◆ **Assigned task**
Word for word, retype the tail of the data below, starting with the line that has "[Hướng dẫn sử" and including the last line.

◆ **Supplied material**
· · · · ·
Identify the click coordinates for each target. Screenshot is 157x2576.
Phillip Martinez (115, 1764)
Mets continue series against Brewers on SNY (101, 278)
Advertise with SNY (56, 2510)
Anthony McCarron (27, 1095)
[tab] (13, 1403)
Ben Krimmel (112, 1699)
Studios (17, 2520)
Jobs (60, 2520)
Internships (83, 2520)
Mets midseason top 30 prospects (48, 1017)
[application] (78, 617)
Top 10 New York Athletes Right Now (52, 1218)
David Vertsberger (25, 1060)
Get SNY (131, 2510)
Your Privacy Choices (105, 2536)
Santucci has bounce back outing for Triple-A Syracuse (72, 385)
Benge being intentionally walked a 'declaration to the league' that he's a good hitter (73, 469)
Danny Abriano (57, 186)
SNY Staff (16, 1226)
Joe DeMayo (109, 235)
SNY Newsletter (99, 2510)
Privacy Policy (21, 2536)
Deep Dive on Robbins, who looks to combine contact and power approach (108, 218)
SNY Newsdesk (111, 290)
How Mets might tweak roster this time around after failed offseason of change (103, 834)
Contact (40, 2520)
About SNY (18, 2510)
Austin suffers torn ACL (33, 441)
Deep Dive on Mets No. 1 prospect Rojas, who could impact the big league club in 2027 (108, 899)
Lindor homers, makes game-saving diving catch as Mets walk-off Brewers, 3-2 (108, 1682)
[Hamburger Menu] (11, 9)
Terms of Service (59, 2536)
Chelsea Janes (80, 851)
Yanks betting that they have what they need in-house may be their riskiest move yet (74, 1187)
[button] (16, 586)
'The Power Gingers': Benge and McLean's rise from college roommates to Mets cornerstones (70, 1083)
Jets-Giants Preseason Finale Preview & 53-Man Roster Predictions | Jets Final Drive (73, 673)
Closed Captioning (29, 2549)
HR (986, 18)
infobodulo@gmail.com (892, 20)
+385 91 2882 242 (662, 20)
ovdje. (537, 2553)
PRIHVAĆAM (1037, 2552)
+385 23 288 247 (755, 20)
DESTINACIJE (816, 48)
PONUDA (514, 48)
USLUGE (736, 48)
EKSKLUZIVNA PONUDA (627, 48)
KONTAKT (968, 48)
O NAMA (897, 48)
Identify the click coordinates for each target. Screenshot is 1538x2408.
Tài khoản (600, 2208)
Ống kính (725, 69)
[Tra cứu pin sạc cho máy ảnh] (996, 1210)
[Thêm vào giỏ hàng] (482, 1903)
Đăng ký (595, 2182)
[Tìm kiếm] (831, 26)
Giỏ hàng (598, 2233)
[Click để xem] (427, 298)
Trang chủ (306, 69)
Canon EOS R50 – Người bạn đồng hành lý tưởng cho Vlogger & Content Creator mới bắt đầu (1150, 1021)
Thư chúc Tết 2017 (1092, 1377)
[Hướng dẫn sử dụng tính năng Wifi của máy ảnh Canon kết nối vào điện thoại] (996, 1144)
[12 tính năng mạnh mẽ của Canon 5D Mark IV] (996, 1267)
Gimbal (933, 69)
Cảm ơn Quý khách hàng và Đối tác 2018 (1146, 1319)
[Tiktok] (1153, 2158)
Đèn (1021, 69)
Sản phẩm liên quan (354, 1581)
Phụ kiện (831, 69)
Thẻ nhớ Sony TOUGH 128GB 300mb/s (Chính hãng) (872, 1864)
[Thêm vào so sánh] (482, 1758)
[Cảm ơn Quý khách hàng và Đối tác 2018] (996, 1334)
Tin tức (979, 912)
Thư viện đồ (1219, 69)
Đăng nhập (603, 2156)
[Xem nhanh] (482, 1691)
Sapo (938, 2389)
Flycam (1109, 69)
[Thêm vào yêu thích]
· · · · ·
◆ **Result**
[Hướng dẫn sử dụng tính năng Wifi của máy ảnh Canon kết nối vào điện thoại] (996, 1144)
[12 tính năng mạnh mẽ của Canon 5D Mark IV] (996, 1267)
Gimbal (933, 69)
Cảm ơn Quý khách hàng và Đối tác 2018 (1146, 1319)
[Tiktok] (1153, 2158)
Đèn (1021, 69)
Sản phẩm liên quan (354, 1581)
Phụ kiện (831, 69)
Thẻ nhớ Sony TOUGH 128GB 300mb/s (Chính hãng) (872, 1864)
[Thêm vào so sánh] (482, 1758)
[Cảm ơn Quý khách hàng và Đối tác 2018] (996, 1334)
Tin tức (979, 912)
Thư viện đồ (1219, 69)
Đăng nhập (603, 2156)
[Xem nhanh] (482, 1691)
Sapo (938, 2389)
Flycam (1109, 69)
[Thêm vào yêu thích]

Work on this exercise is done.